## Work request
Starting at the line that contains "Redo the last undone change", restate each line word for word through the final line of the data, keeping both ends.

## Data excerpts
━━━━

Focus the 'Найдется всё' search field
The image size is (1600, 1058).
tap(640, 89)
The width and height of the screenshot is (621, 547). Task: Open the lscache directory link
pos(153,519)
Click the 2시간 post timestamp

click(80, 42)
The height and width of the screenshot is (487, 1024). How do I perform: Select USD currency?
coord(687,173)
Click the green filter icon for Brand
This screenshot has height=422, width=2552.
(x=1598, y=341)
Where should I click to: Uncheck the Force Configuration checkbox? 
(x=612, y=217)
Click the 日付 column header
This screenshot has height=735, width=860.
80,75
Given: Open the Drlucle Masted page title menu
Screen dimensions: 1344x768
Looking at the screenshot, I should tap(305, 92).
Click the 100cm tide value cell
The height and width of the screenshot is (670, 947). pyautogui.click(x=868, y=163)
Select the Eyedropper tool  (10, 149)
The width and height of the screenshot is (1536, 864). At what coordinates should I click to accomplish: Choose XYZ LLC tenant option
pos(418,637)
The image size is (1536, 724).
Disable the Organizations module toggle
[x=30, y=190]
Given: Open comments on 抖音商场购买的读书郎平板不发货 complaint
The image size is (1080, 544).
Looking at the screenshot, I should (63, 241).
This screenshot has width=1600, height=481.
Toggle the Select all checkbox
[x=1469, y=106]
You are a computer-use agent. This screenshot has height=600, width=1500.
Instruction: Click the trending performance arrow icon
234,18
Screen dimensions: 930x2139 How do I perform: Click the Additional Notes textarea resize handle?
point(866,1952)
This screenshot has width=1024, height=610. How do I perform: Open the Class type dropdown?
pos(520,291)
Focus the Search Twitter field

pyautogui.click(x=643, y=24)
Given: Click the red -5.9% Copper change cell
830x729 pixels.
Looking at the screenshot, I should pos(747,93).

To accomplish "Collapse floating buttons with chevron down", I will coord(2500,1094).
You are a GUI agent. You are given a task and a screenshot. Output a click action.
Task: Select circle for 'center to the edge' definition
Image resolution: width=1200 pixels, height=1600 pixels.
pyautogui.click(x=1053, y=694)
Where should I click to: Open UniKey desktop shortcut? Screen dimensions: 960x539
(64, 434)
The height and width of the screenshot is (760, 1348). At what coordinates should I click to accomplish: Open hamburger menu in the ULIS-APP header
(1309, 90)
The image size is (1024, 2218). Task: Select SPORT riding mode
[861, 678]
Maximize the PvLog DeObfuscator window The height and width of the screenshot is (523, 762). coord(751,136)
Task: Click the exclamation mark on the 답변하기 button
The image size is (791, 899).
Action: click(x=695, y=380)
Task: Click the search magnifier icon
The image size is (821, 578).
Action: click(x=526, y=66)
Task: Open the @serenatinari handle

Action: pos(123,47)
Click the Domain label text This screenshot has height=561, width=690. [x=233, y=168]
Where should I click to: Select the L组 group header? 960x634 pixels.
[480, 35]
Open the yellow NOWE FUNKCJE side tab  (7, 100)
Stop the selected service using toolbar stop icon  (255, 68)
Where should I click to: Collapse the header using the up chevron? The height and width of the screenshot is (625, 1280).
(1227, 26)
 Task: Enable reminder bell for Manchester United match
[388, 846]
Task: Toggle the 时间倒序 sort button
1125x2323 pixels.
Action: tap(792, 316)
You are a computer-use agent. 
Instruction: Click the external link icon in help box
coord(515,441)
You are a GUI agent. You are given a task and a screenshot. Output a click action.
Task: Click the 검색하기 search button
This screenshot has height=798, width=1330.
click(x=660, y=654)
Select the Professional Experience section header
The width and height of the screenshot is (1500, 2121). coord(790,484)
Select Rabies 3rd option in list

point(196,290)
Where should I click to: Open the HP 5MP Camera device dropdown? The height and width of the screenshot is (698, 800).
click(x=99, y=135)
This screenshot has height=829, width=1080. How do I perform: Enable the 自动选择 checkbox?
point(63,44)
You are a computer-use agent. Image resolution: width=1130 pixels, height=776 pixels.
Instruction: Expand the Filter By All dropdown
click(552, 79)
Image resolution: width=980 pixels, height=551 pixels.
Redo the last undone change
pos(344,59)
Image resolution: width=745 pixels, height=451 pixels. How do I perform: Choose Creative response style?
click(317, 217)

━━━━

## Answer box
Redo the last undone change
pos(344,59)
Image resolution: width=745 pixels, height=451 pixels. How do I perform: Choose Creative response style?
click(317, 217)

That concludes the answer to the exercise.